Proton magnetic resonance spectroscopy (MRS) has been widely used for the assessment of brain metabolites in gliomas. Compared with previous studies that have used 1.5 T and a quadrature head coil, the use of the field strength of 3 T with an 8-channel coil was able to provide an increase in signal-to-noise ratio (SNR) and better spectral resolution. The improved SNR could be used to either decrease acquisition time or improve spatial resolution.
A general marker of brain tumors is the elevation of choline containing compound (Cho) and the reduction of N-acetyl aspartate (NAA). Our study has shown that the variations in metabolite intensity between tumor and normal brain in patients with gliomas are caused by both changes in absolute metabolite concentrations and increases in T2 relaxation times for Cho and creatine (Cr). Longer T2 relaxation value of Cho in gliomas means that the ratio of Cho/NAA that is observed in long echo spectra is larger than that in short echo spectra, which suggests that the contrast in metabolite ratios between tumor and normal tissue would be greater at longer echo times.
Although more metabolites are observed at short echo times (<40ms), peak overlap and complex coupling patterns make it difficult to isolate individual components. A J-resolved MRSI sequence with localization in three spatial dimensions was implemented within a clinically feasible scan time at 3 T (23 min). It allows simultaneous detection of Cho, Cr, NAA, glutamate, myo-Inositol and lactate at 3 T, as well as evaluation of T2 values of singlets.

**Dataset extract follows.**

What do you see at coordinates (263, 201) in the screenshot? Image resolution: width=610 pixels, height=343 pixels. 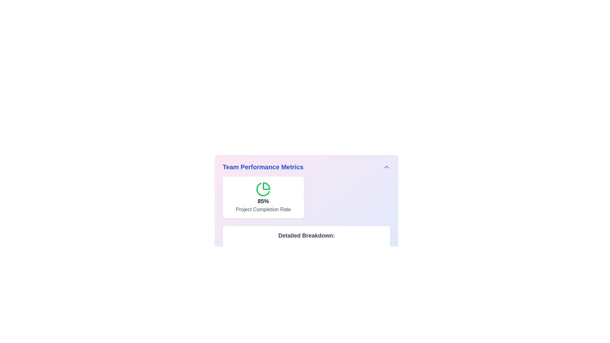 I see `the text element displaying the project completion percentage, located centrally above the 'Project Completion Rate' label and below the green pie chart icon` at bounding box center [263, 201].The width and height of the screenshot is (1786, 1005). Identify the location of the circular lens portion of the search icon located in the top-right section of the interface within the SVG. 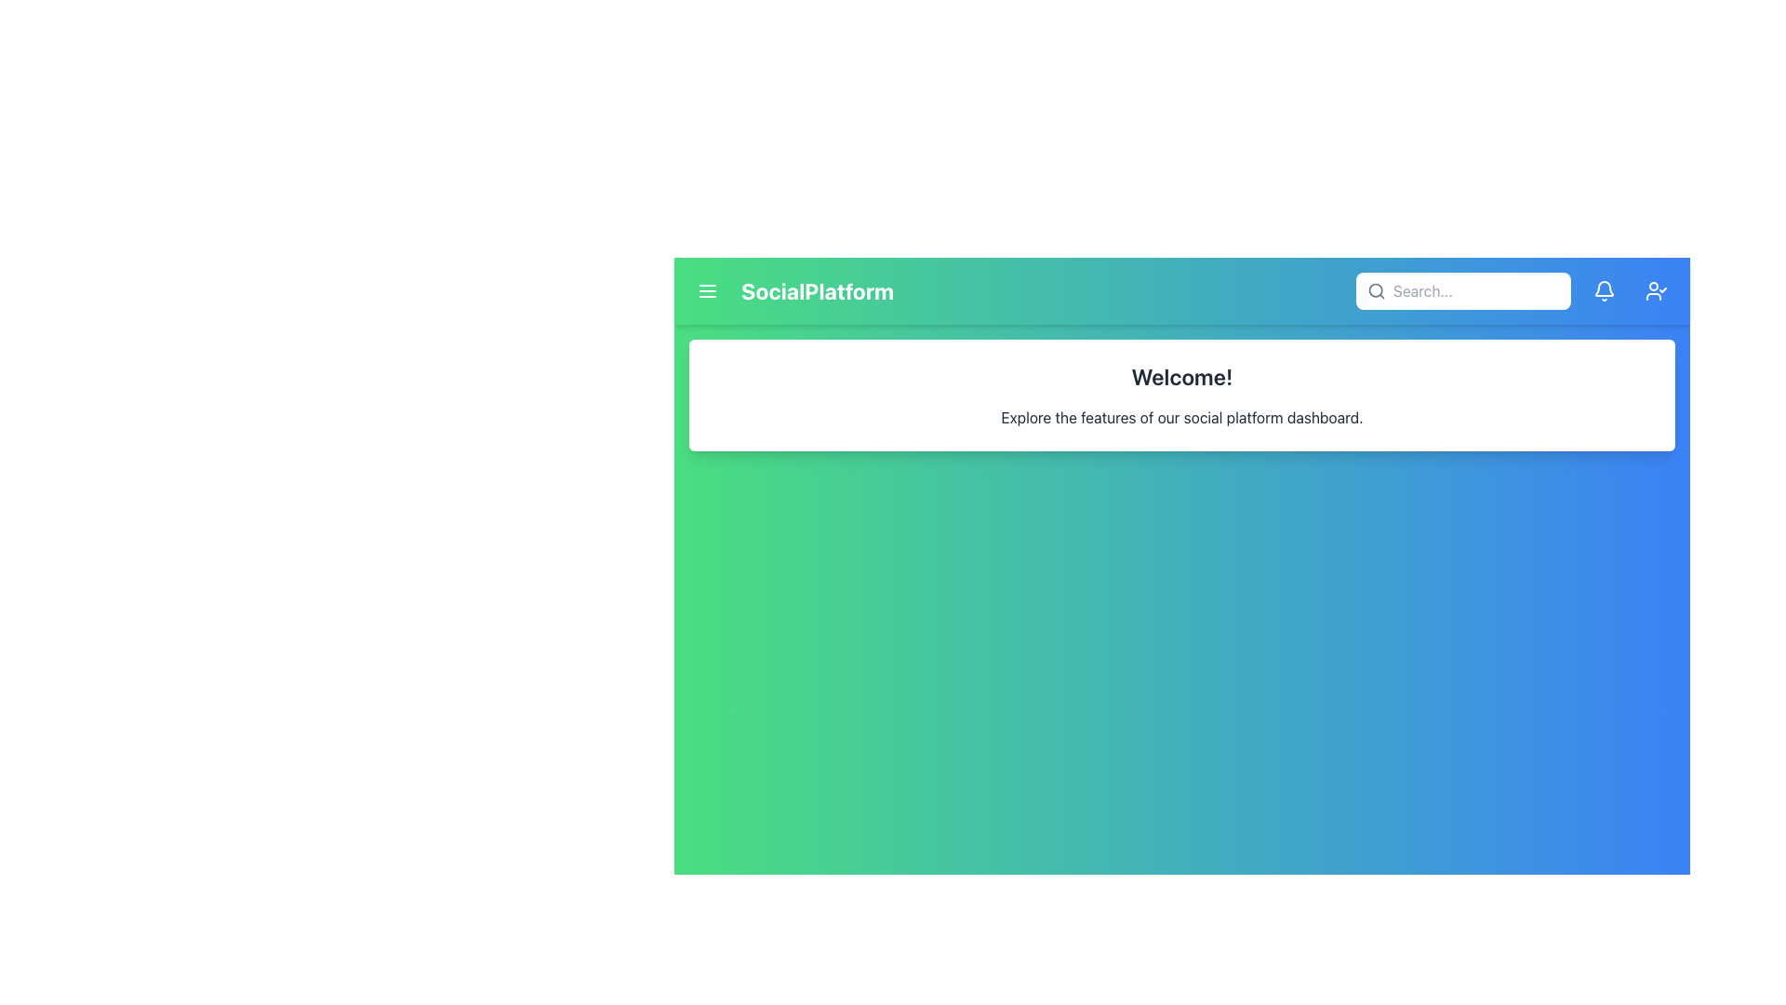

With the availability of the improved hardware and techniques, in vivo 1H-MRS can offer new possibilities at the even higher field strength, 7 T. Our study has demonstrated that brain metabolite SNR was improved at 7 T relative to 3 T, but the increase in SNR observed in our initial studies was less than linear with respect to B0, primarily due to differences in linewidth. Furthermore, the differences in relaxation times mean that longer TR and shorter TE are needed at 7 T in order to take advantage of the gain in SNR due to increased B0.